Un comité no era nada, pensó Grigori con impaciencia. Se puso en pie, conteniendo la ira y el temor. Como delegado del 1.
er
Regimiento de Artillería, se le escuchaba con respeto, especialmente en lo referente a asuntos militares.

—Un comité no tiene sentido si sus miembros solo se dedican a hacer discursos —dijo, vehemente—. Si los informes que acabamos de oír son ciertos, algunas de las tropas de Kornílov no se encuentran lejos de los límites de la ciudad de Petrogrado. Solo se les puede detener por la fuerza. —Siempre llevaba el uniforme de sargento, junto con el fusil y el revólver—. El comité no servirá de nada a menos que movilice a los obreros y los soldados de Petrogrado contra el motín del ejército.

Grigori sabía que solo el partido bolchevique podría movilizar al pueblo. Y el resto de los delegados también lo sabían, al margen del partido al que pertenecieran. Al final se acordó de que el comité estaría formado por tres mencheviques, tres socialistas revolucionarios y tres bolcheviques, entre ellos Grigori; pero todos tenían claro que los bolcheviques eran los únicos que contaban.

En cuanto se decidió esto, el Comité para la Lucha abandonó la sala de debate. Hacía seis meses que Grigori era político, y ya había aprendido cómo funcionaba el sistema. Obvió la composición formal del comité e invitó a una docena de personas útiles a que se sumaran a él, entre ellos Konstantín, de la fábrica Putílov, e Isaak, del 1.
er
Regimiento de Artillería.

El Sóviet se había trasladado del Palacio de Táurida al instituto Smolni, una antigua escuela femenina, y el comité se reunió en un aula, tapizada con bordados enmarcados y acuarelas cursis.

—¿Tenemos alguna moción que debatir? —preguntó el presidente.

Era una sandez, pero Grigori llevaba suficiente tiempo siendo delegado para saber sortearla.
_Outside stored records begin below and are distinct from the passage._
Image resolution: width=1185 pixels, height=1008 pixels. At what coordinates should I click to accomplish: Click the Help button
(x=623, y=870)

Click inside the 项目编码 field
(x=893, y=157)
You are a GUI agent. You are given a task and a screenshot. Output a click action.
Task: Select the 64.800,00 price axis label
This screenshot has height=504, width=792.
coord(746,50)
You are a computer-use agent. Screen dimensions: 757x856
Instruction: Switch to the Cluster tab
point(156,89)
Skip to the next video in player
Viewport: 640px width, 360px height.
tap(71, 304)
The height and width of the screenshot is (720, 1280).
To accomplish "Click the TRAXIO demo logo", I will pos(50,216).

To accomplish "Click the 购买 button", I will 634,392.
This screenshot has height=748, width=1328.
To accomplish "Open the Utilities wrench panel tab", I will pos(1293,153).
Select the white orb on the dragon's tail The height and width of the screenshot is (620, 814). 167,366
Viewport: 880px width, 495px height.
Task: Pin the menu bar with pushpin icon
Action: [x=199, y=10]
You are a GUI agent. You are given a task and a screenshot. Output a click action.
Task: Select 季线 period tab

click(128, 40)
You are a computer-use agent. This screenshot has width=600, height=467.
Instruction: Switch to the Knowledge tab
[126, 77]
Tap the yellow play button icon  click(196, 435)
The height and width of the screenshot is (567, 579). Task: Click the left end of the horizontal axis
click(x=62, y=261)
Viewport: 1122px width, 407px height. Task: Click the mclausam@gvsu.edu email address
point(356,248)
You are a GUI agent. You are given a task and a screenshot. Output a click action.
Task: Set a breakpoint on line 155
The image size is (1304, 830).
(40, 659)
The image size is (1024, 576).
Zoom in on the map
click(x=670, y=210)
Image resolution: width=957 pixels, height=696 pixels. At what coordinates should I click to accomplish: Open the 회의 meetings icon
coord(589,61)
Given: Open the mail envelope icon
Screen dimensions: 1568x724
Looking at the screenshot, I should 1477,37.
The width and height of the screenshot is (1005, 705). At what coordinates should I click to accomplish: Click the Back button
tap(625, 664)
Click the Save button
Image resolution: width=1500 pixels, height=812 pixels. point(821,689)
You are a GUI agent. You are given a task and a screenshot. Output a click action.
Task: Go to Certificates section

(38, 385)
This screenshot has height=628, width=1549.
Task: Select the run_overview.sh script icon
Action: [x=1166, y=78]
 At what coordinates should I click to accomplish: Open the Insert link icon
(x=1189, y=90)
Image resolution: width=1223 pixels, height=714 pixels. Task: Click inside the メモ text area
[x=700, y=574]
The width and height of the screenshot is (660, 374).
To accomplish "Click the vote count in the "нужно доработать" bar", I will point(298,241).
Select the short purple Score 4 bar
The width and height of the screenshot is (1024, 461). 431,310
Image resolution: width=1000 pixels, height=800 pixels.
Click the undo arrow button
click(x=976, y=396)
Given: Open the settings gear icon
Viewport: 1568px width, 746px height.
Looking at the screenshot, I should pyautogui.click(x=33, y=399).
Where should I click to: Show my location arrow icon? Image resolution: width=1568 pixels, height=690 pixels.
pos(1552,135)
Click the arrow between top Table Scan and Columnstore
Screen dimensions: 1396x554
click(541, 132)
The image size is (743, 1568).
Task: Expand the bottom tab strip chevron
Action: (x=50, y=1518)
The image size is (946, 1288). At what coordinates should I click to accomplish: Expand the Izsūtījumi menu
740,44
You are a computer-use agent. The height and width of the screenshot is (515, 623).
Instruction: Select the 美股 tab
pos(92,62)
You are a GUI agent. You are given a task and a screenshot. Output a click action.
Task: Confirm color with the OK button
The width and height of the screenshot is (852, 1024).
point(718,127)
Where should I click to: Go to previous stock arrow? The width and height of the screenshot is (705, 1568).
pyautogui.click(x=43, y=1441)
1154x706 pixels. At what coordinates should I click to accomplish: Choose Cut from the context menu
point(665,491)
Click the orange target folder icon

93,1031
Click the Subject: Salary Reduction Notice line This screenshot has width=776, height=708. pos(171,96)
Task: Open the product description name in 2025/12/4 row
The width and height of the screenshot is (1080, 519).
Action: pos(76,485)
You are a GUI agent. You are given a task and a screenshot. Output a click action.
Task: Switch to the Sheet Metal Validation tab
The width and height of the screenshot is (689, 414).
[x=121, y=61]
Reaccionó al instante para hacerse con el control de la reunión y conseguir que el comité se centrara en la acción y no en las palabras.

—Sí, camarada presidente. Con la venia —dijo—. En mi opinión, hay cinco cosas que debemos hacer. —Siempre era una buena idea ofrecer una enumeración, la gente creía que tenía que escuchar hasta el final—. Una: movilizar a los soldados de Petrogrado contra el motín del general Kornílov. ¿Cómo podemos conseguirlo? Propongo que el cabo Isaak Ivánovich elabore un listado con los principales cuarteles y los nombres de líderes revolucionarios de confianza en cada uno de ellos. Habiendo identificado a nuestros aliados, deberíamos enviar una carta con la instrucción de que se pongan a las órdenes de este comité y se preparen para repeler a los amotinados. Si Isaak se pone ahora con ello, podría proporcionarnos el listado y la carta en pocos minutos para que este comité los apruebe.